Exit polls indicate the party of conservative former Premier, Boyko Borisov, has come first in Bulgaria’s general election, the country’s fourth in 18 months, held amid mounting anxiety over soaring inflation and the impact of the Ukraine war.
Borisov’s GERB party won around 25 percent of the vote on Sunday, followed by the party of his centrist rival, Kiril Petkov, which won around 19 percent, according to exit polls.
However, 63-year-old veteran former Premier Borisov will face an uphill battle finding coalition partners.
According to Press TV, he has previously held power three times, and ran on a ticket of restoring calm and ending the worst period of political instability in Bulgaria’s post-communist history.
While endemic corruption was the focus of the previous vote last November, economic woes are now top of voters’ concerns.
The European Union’s poorest member state is battling annual inflation of close to 20 percent.
Sunday’s vote was marked by a lack of enthusiasm, with turnout on just 25 percent at 4:00 p.m. local time (13:00 GMT).
On Sunday Borisov argued that he was Bulgaria’s “most experienced” politician and stressed the country’s European Union and NATO allegiances.

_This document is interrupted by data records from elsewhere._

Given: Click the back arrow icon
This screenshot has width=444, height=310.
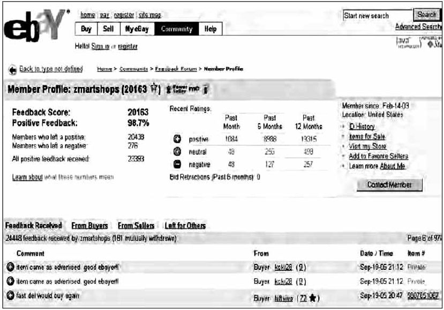Looking at the screenshot, I should (12, 69).
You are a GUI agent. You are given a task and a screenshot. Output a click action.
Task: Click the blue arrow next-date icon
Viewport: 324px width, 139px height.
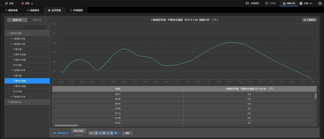click(116, 133)
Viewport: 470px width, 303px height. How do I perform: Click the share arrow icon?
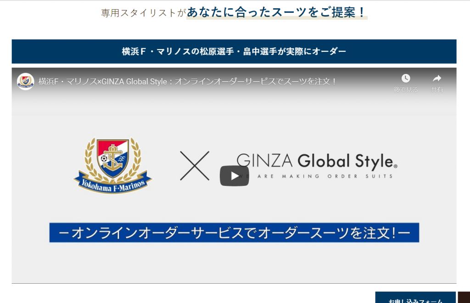tap(437, 78)
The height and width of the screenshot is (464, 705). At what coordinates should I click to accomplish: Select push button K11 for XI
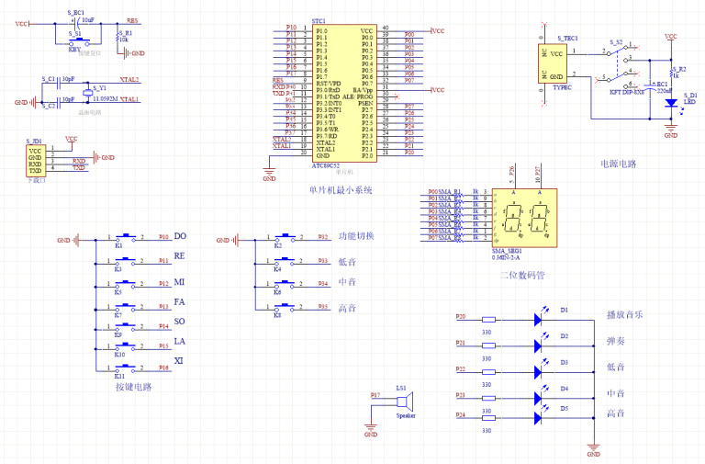[x=126, y=368]
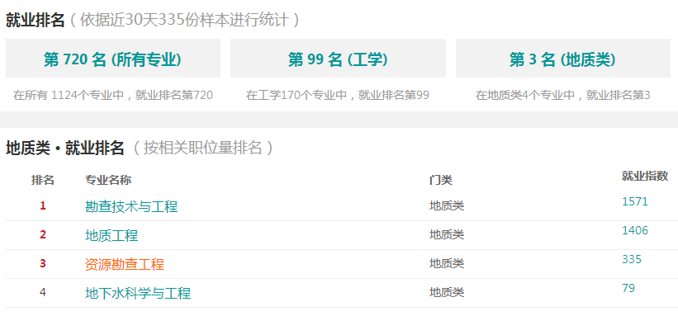
Task: Click employment index value 79
Action: tap(628, 288)
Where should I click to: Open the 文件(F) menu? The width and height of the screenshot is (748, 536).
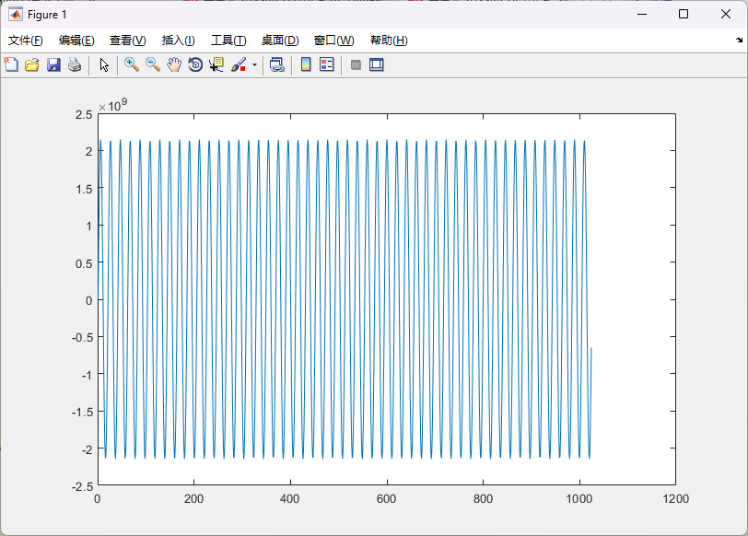(26, 41)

The Balkan country has been dogged by political instability since early last year, when GERB lost power following massive anti-corruption demonstrations.
Borisov’s rival, outgoing reformist Premier Kiril Petkov, had urged voters to let him “continue the change” his government had initiated on an anti-corruption platform.
The Harvard-educated former entrepreneur stormed onto the political scene in 2021, but his precarious four-party coalition was toppled in a no-confidence motion after just seven months.
Petkov urged people on Sunday “to make the important choice… to move forward towards a new, prosperous, capable and transformed Bulgaria.
His government had offered substantial rises in pensions and Petkov said he was planning a rise of the average salary in Bulgaria, which now stands at 870 euros ($853), the lowest in the 27-nation EU.
Petkov has categorically ruled out forming a coalition with Borisov, heightening fears the vote may fail to end the country’s political turmoil.